Ce type de base correspond à la forme féminine *excŏcta du participe passé passif du lat. *excoquere ‘bouillir’. Il s’agit d’une forme composée du lat. coquere ‘cuisinier’ et du préfixe ex- (cf. DELI 5.1167). Le type est répandu dans le nord de l'Italie (cf. FEW 3, 278, s.v. *excocta et ita. Treccani s.v. scotta 2). Les types de base allemands comme le slovène skuta représentent dans une manière prototypique les mots de substrat romans dans le domaine de la transformation laitière alpine.
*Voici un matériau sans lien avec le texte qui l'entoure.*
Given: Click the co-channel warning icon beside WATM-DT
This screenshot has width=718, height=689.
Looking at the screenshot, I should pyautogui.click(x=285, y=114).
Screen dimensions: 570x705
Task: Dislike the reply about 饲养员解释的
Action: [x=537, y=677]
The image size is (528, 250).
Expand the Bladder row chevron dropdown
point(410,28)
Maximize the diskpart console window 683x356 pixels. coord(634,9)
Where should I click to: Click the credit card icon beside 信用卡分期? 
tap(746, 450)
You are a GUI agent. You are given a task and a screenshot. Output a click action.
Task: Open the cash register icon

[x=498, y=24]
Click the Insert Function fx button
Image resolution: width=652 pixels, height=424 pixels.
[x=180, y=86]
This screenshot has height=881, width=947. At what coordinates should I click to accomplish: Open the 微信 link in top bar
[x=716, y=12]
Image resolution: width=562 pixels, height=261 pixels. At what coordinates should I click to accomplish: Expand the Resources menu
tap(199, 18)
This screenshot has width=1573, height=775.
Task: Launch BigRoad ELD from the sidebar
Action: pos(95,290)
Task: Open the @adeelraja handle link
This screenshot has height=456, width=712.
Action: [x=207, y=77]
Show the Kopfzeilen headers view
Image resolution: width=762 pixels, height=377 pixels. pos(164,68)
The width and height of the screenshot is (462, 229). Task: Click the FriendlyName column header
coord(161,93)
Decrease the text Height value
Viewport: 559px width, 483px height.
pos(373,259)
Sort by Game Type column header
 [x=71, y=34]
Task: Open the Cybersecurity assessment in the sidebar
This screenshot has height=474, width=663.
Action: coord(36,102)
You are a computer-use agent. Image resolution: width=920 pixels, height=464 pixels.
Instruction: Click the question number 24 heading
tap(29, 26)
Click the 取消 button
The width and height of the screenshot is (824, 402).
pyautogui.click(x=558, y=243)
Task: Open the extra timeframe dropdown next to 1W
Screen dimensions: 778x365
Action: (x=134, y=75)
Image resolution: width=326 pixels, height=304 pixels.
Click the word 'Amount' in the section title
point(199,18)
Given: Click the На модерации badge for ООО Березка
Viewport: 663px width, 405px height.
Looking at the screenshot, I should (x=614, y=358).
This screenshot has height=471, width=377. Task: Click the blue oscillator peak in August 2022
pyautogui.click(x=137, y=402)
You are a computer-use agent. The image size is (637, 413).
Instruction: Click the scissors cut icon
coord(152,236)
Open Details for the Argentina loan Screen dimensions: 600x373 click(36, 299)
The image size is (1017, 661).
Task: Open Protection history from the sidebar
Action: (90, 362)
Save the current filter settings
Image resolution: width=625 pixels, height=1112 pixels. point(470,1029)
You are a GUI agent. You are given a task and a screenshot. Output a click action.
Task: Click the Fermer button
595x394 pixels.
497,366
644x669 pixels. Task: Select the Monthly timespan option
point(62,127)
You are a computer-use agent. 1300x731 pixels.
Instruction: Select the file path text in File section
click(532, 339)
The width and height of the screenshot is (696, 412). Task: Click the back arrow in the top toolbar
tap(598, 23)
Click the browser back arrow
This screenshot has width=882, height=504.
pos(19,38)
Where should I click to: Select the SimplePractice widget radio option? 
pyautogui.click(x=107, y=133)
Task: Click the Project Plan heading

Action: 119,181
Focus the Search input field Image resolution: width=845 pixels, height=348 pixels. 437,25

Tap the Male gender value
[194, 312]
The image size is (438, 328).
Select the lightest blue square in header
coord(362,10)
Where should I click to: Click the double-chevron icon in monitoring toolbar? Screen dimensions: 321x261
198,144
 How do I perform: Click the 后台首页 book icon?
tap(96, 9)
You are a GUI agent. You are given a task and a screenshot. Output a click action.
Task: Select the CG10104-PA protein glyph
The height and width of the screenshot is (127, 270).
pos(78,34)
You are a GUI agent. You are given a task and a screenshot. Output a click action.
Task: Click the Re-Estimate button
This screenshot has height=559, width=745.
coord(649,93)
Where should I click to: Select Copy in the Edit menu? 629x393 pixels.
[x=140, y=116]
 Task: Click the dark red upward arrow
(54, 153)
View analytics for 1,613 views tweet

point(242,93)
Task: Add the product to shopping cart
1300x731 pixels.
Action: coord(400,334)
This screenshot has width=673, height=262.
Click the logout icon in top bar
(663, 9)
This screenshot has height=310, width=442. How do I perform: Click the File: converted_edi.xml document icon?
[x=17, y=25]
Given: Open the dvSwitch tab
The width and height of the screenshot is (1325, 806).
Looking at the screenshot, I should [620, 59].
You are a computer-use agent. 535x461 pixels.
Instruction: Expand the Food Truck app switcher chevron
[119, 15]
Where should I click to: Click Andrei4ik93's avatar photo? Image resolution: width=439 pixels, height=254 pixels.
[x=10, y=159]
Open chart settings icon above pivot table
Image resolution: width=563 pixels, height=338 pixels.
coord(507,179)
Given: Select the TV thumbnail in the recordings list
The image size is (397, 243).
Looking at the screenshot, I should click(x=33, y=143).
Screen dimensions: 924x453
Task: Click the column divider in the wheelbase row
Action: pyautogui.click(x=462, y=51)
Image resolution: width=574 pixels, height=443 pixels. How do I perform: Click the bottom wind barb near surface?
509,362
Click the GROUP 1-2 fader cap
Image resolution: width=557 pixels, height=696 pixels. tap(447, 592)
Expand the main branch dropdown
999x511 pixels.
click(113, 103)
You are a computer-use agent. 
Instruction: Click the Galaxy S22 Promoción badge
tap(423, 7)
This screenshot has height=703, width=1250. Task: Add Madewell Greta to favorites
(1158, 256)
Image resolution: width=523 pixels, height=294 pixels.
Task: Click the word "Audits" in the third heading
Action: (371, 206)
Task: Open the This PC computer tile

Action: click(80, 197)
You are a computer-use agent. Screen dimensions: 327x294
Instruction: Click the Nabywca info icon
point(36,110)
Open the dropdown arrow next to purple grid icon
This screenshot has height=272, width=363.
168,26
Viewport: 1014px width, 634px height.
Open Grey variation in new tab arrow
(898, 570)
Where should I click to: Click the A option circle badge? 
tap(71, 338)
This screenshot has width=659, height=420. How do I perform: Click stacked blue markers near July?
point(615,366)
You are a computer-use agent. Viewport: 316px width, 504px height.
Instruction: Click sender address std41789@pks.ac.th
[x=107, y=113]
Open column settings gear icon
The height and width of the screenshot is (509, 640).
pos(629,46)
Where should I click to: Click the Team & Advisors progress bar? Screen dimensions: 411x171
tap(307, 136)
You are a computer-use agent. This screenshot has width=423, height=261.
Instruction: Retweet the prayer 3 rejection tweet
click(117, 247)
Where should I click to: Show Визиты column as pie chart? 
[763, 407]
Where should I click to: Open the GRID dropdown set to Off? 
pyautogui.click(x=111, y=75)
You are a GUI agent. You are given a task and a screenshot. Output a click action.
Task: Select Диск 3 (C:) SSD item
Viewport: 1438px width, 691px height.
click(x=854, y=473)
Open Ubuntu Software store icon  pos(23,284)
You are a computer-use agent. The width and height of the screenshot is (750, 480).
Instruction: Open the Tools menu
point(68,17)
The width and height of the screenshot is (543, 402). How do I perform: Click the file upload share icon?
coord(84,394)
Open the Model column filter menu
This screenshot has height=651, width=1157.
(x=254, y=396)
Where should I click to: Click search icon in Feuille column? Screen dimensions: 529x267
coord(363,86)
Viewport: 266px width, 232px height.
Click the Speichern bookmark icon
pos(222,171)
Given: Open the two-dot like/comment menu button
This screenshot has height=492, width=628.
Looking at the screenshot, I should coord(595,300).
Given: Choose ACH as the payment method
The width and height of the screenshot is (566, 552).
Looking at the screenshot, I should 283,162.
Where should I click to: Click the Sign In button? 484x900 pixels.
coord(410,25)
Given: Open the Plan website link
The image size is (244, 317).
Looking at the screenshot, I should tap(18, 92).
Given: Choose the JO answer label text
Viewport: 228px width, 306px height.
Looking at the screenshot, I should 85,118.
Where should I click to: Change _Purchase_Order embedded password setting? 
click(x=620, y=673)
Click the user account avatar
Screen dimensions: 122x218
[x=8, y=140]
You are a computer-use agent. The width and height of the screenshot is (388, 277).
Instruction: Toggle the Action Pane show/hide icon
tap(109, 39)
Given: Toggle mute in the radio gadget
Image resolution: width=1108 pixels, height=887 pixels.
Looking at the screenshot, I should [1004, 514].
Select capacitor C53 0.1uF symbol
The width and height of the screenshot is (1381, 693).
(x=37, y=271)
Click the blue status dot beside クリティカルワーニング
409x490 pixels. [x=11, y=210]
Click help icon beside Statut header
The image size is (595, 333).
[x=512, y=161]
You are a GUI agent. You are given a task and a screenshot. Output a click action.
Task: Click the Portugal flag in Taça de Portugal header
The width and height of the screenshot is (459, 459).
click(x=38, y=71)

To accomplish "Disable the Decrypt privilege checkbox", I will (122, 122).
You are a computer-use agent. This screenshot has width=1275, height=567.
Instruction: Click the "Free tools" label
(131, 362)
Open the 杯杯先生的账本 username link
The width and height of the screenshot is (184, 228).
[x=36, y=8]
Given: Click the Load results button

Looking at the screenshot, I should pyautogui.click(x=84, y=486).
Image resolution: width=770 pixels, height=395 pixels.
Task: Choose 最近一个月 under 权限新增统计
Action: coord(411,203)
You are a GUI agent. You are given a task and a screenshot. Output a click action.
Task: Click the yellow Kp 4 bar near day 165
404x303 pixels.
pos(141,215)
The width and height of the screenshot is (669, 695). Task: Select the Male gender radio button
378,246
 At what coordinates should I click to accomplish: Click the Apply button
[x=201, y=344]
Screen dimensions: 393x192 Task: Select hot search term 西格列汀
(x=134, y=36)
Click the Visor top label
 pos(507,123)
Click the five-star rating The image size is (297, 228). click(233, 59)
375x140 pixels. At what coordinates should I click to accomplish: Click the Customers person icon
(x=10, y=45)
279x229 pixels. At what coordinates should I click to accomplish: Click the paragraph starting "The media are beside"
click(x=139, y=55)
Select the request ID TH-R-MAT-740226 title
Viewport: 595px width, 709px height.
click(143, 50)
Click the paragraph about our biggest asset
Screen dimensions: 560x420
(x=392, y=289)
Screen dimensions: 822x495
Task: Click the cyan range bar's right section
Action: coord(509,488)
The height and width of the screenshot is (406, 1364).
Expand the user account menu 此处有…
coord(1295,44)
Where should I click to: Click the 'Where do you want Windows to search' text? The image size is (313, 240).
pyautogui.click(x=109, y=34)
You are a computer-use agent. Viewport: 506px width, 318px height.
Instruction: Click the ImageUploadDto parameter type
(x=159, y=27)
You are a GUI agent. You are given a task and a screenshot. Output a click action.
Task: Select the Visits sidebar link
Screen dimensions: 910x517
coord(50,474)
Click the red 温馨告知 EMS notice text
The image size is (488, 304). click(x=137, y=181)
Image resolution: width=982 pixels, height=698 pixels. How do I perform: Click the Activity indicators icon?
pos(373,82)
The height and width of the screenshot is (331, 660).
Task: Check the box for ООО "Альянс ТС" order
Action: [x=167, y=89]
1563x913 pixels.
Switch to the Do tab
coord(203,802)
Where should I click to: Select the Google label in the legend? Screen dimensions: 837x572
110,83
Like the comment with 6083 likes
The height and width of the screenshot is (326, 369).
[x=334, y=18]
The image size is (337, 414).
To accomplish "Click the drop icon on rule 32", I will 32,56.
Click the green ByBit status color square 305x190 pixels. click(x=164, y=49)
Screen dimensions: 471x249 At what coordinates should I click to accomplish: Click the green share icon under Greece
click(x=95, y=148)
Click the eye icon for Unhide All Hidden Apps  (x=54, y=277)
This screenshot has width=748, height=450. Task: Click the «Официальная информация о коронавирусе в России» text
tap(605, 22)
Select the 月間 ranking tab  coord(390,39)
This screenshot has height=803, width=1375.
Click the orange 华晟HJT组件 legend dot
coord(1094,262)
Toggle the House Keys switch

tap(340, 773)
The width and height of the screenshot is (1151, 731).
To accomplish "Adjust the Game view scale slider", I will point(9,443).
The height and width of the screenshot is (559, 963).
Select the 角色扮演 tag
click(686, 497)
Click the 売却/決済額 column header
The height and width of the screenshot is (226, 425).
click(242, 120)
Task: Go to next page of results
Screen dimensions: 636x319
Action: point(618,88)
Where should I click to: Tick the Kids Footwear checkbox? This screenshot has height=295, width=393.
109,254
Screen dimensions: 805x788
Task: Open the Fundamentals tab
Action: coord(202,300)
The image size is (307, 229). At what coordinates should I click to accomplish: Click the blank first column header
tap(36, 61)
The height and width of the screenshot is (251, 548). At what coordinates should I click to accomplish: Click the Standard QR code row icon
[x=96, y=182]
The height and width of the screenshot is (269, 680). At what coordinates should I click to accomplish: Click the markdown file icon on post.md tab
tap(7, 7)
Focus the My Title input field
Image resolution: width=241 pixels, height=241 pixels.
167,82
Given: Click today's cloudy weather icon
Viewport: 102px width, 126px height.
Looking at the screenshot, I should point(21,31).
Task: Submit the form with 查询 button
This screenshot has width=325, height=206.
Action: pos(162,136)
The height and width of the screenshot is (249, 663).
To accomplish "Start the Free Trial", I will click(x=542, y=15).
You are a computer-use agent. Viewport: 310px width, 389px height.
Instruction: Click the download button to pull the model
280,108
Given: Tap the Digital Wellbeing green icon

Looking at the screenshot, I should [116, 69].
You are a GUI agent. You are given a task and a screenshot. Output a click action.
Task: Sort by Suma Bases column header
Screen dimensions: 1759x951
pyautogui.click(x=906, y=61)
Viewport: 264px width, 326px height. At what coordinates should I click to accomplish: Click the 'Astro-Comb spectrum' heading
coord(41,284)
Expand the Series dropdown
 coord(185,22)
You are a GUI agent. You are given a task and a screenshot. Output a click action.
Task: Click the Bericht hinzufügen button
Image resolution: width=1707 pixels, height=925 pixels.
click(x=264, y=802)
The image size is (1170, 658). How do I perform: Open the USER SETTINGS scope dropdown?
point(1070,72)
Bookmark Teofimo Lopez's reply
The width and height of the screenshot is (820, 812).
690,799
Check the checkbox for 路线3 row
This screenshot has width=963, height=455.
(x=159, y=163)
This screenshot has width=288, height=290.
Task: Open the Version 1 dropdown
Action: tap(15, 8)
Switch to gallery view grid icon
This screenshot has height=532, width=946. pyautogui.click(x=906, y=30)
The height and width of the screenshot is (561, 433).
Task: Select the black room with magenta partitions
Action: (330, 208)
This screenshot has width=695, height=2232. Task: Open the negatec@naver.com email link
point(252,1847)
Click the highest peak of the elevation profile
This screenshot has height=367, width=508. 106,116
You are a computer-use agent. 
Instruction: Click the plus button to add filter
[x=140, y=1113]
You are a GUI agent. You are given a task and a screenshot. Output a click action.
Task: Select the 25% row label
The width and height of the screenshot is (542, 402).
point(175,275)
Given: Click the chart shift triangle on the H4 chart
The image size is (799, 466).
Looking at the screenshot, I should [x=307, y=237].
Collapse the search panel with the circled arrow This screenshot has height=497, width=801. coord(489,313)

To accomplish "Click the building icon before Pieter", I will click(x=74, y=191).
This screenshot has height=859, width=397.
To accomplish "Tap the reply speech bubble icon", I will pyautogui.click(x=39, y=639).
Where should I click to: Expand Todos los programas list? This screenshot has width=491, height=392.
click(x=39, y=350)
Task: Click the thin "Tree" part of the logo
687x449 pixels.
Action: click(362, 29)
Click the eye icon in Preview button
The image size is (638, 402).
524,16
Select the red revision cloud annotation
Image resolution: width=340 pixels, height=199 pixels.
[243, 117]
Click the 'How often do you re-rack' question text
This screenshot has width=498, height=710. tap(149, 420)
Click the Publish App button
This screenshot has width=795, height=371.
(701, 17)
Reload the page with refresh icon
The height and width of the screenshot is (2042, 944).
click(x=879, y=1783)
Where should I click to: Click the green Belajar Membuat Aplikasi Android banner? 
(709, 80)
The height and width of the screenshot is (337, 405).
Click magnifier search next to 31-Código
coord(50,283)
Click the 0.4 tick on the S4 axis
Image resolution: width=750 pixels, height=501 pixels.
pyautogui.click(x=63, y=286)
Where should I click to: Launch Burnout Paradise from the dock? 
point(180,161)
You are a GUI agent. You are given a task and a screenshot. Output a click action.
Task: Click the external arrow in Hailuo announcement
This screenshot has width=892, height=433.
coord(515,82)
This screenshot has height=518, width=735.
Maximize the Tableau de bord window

Des approches plus anciennes supposant une dérivation de l'ancien haut-allemand scotto du deu. schottlen/schütt(l)en avec un emprunt suivant au roman sont à rejeter, parce que des formes comme en lombard scoččia [skotʃa] ne peuvent se référer qu'à l'étymon *excocta et non à l'ancien haut-allemand scotto. Par conséquent, on peut affirmer une direction inverse de l'emprunt: Le mot ancien haut-allemand remonte clairement au roman (cf. Idiotikon VIII, 1563, s.v. Schotten et EWD, II, 200).

Cependant, il convient de noter que deux types phonétiques coexistent en ladin:
(a) avec son initial [ʃk-] (cf. [ʃkota] à Livinallongo ainsi qu'au Frioul)
(b) avec son initial [tʃ-] (cf. [tʃot(e)] dans le reste de la Sella-Ladinia) ; il semble, que ce soit un emprunt du bavarois du Tyrol du Sud (cf. EWD II, 199-200).

Le type de base est remarquable d'un point de vue sémantique, car il fournit un exemple caractéristique d'une polysémie métonymique: Il décrit les deux produits qui résultent en cours de cailler le lait ou en cours de chauffer et bouillir le petit lait (lat. EXCOQUERE), c'est-à-dire d'une part le liquide et d'autre parte la masse de fromage (le sérac) et les particules de protéines (cf. VALTS IV, 204).